Read through the lines below for the string "logo" and copy each one that has it.

(Stored items)
━━━━━━

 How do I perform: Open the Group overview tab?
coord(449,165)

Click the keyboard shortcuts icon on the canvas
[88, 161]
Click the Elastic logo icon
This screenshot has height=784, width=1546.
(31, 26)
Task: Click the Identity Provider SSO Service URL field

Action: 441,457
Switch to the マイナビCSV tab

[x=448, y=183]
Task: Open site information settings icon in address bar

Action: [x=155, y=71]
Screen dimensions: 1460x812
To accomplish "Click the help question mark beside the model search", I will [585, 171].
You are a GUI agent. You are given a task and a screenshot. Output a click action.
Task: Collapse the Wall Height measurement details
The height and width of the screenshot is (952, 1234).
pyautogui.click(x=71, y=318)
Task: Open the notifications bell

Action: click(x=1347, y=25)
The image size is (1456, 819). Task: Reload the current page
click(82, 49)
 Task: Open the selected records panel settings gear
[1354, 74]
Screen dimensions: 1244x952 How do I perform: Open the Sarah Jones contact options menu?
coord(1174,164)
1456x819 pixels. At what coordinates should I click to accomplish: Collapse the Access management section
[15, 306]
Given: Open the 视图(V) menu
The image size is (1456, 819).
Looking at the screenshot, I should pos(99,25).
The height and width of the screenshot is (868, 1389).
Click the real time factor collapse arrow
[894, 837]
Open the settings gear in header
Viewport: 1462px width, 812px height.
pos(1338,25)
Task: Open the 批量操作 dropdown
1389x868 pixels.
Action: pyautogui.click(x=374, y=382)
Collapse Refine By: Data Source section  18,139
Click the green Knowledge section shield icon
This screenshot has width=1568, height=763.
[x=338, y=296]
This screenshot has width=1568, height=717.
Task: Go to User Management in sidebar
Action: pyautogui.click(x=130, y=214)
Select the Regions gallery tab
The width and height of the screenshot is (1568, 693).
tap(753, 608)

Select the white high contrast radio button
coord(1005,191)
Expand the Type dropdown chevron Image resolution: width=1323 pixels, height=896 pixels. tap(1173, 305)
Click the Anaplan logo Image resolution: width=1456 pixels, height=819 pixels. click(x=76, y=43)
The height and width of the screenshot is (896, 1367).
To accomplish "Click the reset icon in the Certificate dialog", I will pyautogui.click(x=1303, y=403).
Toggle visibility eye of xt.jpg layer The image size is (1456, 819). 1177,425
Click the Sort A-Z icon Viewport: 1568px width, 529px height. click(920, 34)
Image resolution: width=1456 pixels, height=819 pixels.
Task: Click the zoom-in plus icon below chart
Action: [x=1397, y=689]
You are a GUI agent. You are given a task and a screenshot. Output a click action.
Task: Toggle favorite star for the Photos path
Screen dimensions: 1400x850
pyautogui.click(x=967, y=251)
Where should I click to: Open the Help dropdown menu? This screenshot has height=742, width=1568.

━━━━━━

▶ _TASK ANSWER_
Click the Elastic logo icon
Click the Anaplan logo Image resolution: width=1456 pixels, height=819 pixels. click(x=76, y=43)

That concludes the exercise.